**QUOTED PASSAGE**

________________________

In 1656 she was under Captain Benjamin Sacheverell until he died later that year then Captain Richard Potter took over.

===Service after the Restoration in May 1660===
After the Restoration in 1660, she was taken into the new Royal Navy, and renamed HMS Bonaventure after a previous ship built in 1621 that had been blown up in 1653. The new Bonaventure was the fifth English vessel to carry that name, as it was first used for a warship built in 1489 (and gone by 1509); other ships had carried that name in 1551 (as Edward Bonaventure), 1567 (as Elizabeth Bonaventure) and 1621. On 11 August 1662 she was under the command of Captain Sir William Berkeley. In early 1663 she was docked at Chatham to be rebuilt. In 1683 she underwent her second rebuilding, relaunching as a 40-gun fourth rate ship of the line. Bonaventure was rebuilt a third time in 1699 at Woolwich Dockyard, relaunching as a fourth rate of between 46 and 54 guns.

===Chatham 1663 Rebuilding===
She was rebuilt (and widened) at Chatham Dockyard in 1663 under the guidance of Master Shipwright Sir Phineas Pett. She was launched in late 1663. Her dimensions were 124 ft 10 in gundeck length, with 102 ft 9 in keel length reported for tonnage, breadth 30 ft 8 in, depth in hold 12 ft 4 in. Her builder's measurement tonnage was 514 tons. Her armament when built was 38 guns of various calibres. Her armament would vary between 38 and 48 guns during her career.
By 1677 her armament was changed to 48 (wartime)/ 42 (peacetime) guns consisting of twenty-two culverins on the lower deck (LD), sixteen demi-culverins on the upper deck (UD) and ten sakers on the quarterdeck (QD). In 1677 the armament would be changed to twenty-two culverins on the lower deck (LD), twenty 8-pounder guns on the upper deck (UD) and six sakers on the quarterdeck (QD).

===Service after rebuild 1663===
She was commissioned on 19 November 1663 under the command of Captain Arthur Laughorne. She sailed with Admiral Sir Thomas Allin's squadron to the Mediterranean in 1664. She went aground in a storm at Gibraltar on 3 December 1664, however was salved and repaired at Cadiz, Spain.

====Second Anglo-Dutch War====
She participated in the Battle of Lowestoft as a member of Red Squadron, Rear Division under the command of Rear-Admiral Sir William Berkeley, on 3 June 1665. She was at the Battle of Vagen (Bergen, Norway) on 3 August 1665, however, was unable to enter the harbour therefore unable to participate in the action. On 14 June 1665 Captain John Waterworth took command. On 4 June she joined the Four Days' Battle' as a member of Prince Rupert's Squadron, Van division under the command of Vice-Admiral Sir Christopher Myngs. As a member of Blue Squadron, Center Division under the command of Admiral Sir Jeremy Smith, she was at the St James's Day Battle on 25 July 1666.

________________________

**LISTED ENTRIES**
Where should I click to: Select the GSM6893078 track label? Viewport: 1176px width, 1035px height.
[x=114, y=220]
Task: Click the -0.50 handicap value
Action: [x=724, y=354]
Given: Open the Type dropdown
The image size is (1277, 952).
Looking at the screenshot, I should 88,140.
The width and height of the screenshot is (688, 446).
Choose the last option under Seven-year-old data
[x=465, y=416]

________________________

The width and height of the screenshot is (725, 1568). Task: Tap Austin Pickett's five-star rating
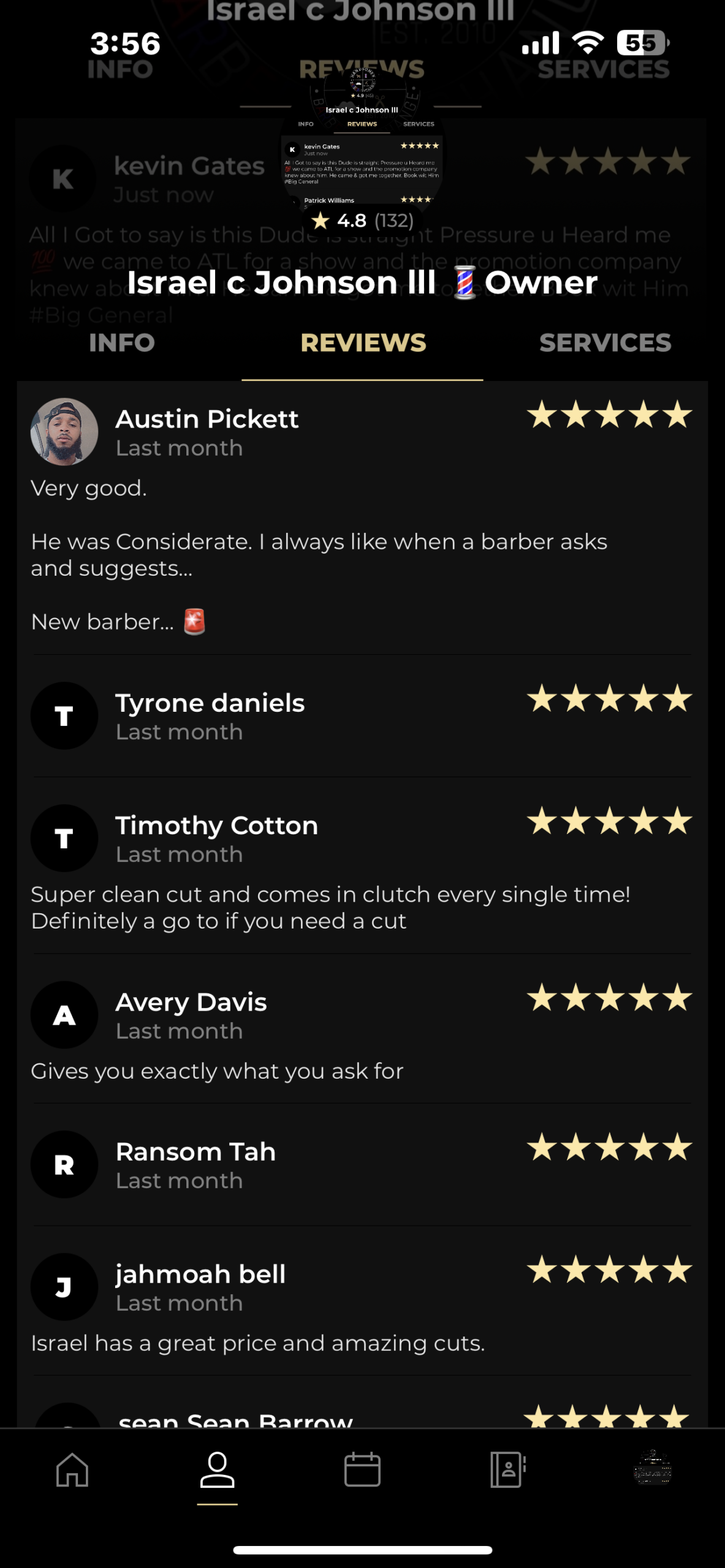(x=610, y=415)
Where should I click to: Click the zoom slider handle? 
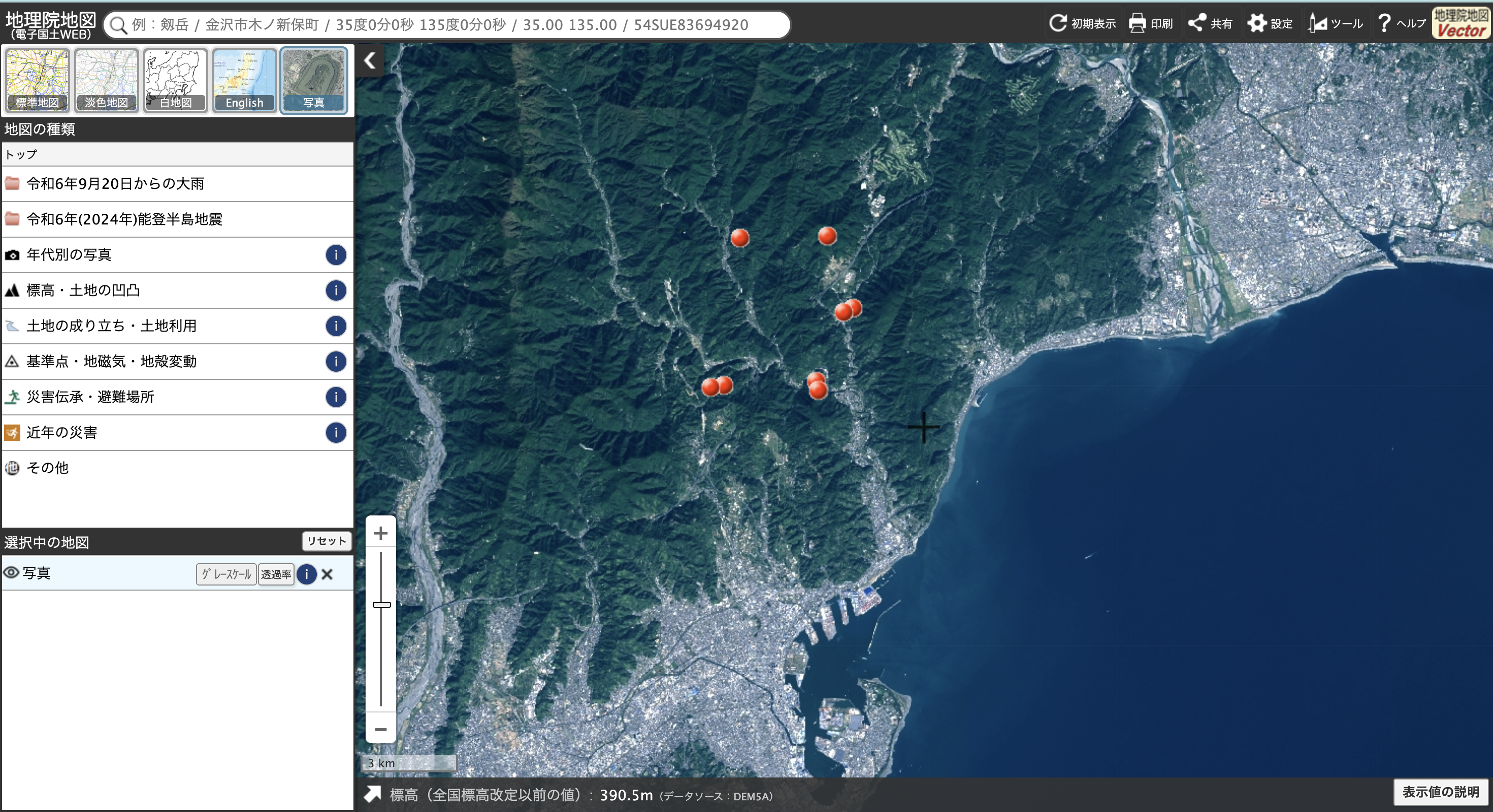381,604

________________________

**THE TASKS**
A - Using the passage on HMS Bonaventure, decide whether each statement agrees with it. Answer yes or no and quote the words that settle it. (i) Her 1663 rebuilding at Chatham Dockyard was guided by Sir Phineas Pett. (ii) She took part in the action at the Battle of Vagen. (iii) Her 1683 rebuilding relaunched her as a 50-gun ship.
B - List every person the passage on HMS Bonaventure gives the title "Captain."

**TASK-BY-TASK SOLUTIONS**
A -
(i) Yes: "She was rebuilt (and widened) at Chatham Dockyard in 1663 under the guidance of Master Shipwright Sir Phineas Pett."
(ii) No: "was unable to enter the harbour therefore unable to participate in the action."
(iii) No: "relaunching as a 40-gun fourth rate ship of the line."

B -
Benjamin Sacheverell
Richard Potter
Sir William Berkeley
Arthur Laughorne
John Waterworth